FastComposer supports taking multiple inputs of a sinlge subject. Multiple inputs lead to enhanced local variations, such as differences in gazing direction (upper row) and head pose (bottom row)

Table 7 Ablation studies on the cross-attention localization supervision

5.8 Ablation Study

5.8.1 Delayed Subject Conditioning

Figure 5 shows the impact of varying the ratio of timesteps devoted to subject conditioning, a hyperparameter in our delayed subject conditioning approach. As this ratio increases, the model improves in identity preservation but loses editability. A ratio between 0.6 to 0.8 achieves a favorable balance on the tradeoff curve.

5.8.2 Cross-Attention Localization Loss

Table 7 presents the ablation studies on our proposed cross-attention localization loss. The baseline is trained in the same setting but excludes the localization loss. Our method demonstrates a substantial enhancement of the identity preservation score. Figure 4 shows the qualitative comparisons. Incorporating the localization loss allows the model to focus on particular reference subjects, thereby avoiding identity blending.

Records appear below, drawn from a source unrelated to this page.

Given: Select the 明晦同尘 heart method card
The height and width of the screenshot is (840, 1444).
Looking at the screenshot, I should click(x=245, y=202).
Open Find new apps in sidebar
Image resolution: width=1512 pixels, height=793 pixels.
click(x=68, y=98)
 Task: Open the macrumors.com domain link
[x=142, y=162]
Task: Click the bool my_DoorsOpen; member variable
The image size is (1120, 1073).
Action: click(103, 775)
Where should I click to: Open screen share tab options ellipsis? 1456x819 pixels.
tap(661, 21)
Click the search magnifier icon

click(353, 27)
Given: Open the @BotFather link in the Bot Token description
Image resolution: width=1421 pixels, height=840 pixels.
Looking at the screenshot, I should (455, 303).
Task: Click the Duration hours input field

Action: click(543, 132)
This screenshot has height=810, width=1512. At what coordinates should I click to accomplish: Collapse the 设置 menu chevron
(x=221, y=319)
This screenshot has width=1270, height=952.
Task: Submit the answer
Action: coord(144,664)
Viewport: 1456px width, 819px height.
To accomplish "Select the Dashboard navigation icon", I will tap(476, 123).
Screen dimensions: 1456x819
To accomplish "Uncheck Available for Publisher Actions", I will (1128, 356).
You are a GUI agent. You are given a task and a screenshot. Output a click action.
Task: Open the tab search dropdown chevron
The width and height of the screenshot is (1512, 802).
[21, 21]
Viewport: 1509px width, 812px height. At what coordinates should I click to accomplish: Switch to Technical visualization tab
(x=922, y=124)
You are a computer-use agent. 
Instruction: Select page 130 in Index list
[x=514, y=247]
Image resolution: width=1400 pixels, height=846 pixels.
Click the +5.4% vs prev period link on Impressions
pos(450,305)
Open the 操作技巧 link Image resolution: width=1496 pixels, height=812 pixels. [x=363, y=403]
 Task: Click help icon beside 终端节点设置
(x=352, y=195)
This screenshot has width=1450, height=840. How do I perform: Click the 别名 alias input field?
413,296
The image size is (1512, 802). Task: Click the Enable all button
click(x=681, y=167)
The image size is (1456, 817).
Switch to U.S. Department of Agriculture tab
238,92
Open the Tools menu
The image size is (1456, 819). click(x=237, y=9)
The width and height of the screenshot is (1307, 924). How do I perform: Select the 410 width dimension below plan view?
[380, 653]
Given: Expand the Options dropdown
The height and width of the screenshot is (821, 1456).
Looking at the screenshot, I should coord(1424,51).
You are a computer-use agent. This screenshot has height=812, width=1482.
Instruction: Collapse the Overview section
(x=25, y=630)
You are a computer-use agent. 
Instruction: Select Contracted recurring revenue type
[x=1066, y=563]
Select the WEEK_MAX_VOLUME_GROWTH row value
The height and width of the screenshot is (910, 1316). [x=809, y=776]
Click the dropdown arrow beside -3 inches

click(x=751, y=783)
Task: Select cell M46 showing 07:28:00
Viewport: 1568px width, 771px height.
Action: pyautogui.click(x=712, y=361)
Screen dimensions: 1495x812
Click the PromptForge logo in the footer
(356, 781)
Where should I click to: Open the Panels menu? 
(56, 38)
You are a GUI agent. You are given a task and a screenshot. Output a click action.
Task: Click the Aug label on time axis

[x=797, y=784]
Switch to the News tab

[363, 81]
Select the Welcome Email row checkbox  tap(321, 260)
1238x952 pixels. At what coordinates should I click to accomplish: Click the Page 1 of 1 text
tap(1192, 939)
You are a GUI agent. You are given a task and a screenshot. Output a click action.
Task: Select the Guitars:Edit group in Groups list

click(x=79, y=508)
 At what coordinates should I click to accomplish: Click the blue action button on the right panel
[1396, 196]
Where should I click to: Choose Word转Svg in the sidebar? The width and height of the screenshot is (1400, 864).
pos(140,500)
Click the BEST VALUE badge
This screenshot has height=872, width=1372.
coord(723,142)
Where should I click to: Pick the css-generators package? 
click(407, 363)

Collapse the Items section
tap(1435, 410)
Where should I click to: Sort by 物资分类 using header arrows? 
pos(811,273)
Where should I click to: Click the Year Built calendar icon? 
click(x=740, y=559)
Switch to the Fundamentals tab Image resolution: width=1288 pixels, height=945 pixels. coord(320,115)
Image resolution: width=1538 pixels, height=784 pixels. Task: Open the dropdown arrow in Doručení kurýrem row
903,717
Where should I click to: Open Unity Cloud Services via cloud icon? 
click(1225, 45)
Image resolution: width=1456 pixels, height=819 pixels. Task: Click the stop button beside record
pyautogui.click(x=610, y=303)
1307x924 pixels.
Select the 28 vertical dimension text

Table 8 Ablation studies on architectural configurations of FastComposer

5.8.3 Architectural Configurations

Table 8 presents the ablation study results, illustrating the impact of various architectural configurations on the performance of FastComposer. The configurations evaluated include: (1) training only the cross-attention module in the U-Net of the StableDiffusion model, (2) freezing the image encoder during training, and (3) replacing the subject token entirely with the image token instead of using a multi-layer perceptron (MLP) module to fuse the information. We use single-person image generation to measure model performance across these configurations. The experimental results show that all alternative configurations consistently underperform compared to the final architecture of FastComposer. Specifically, training only the cross-attention module yields moderate identity preservation but lower prompt consistency. Freezing the image encoder further reduces identity preservation without significant gains in prompt consistency. Replacing the subject token with the image token drastically diminishes identity preservation, indicating the importance of the MLP module for effective information fusion.

5.8.4 Number of Subject

Beyond generating two subjects, we test the limit of FastComposer by generating 3 and 4 subjects on one image, and the results are shown in Figs. 13 and 14. We find FastComposer can generate at most three subjects in a single image, and generating more than three subjects will fail (e.g., the output might only display 3 subjects, with one of them exhibiting blended features from two subjects). This limitation arises from the FFHQ-wild dataset’s long-tail distribution of human numbers, where images with more than three people are rare (less than 3%). We believe training on a larger dataset with more balanced and various subject numbers can mitigate this issue.

Fig. 13
figure 13

Generating images with three subjects

Fig. 14
figure 14

Generating images with four subjects. Our method fails due to subject fusion (merging multiple subjects into one) almost all the time

6 Conclusion

We propose FastComposer, a tuning-free method for personalized, multi-subject text-to-image generation. We achieve tuning-free subject-driven image generation by utilizing a pre-trained vision encoder, making this process efficient and accessible across various platforms. We also propose a novel delayed subject conditioning technique to balance the preservation of subject identity and the flexibility of image editability. Additionally, FastComposer effectively tackles the identity blending issue in multi-subject generation by supervising cross-attention maps during pre-training. FastComposer enables the creation of high-quality, personalized, and complex images, opening up new possibilities in the field of text-to-image generation.